_PROVIDED PASSAGE_.
<<<<

Healing Connections


07.01

2008

Americans Not Getting the Health Care They Need

Call them stoic, call them cost-conscious, call them under- or uninsured…but almost 20 percent of the U.S. population either went without or delayed needed medical care at sometime during 2007. That figure is up from 14 percent in 2003, and if you are counting, is an additional 9.5 million Americans who didn’t get the medical care they needed in 2007.

People had numerous reasons why they had postponed or had completely forgone medical care for themselves during the year. Chief among them was out-of-pocket medical costs and deductibles they couldn’t afford to pay, followed by a list that included things like a lack of acceptable clinic hours of operation, difficulty getting to clinics during working hours, problems with doctors being overbooked that resulted in difficulty getting timely appointments, and doctors and hospitals not accepting their insurance plans.

>>>>

_RECORDED INFORMATION_.
<<<<

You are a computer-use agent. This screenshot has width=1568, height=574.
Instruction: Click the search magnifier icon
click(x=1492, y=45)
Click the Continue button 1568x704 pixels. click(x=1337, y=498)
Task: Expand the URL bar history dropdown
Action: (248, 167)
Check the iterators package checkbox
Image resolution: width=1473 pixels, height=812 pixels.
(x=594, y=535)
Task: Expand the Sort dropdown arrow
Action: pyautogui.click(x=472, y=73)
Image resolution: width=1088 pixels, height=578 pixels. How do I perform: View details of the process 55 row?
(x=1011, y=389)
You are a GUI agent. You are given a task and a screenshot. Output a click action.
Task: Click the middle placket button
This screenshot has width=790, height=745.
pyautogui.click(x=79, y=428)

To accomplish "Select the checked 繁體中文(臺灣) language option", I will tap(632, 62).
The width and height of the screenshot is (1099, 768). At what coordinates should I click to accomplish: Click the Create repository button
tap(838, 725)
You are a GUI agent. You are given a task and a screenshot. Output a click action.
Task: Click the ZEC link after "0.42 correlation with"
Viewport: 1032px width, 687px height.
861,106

>>>>

_PROBLEM DESCRIPTION_.
Reproduce, word for word, the portion of the article on Americans forgoing needed health care from "Call them stoic, call" to "needed in 2007.".

_WRITTEN RESPONSE_.
Call them stoic, call them cost-conscious, call them under- or uninsured…but almost 20 percent of the U.S. population either went without or delayed needed medical care at sometime during 2007. That figure is up from 14 percent in 2003, and if you are counting, is an additional 9.5 million Americans who didn’t get the medical care they needed in 2007.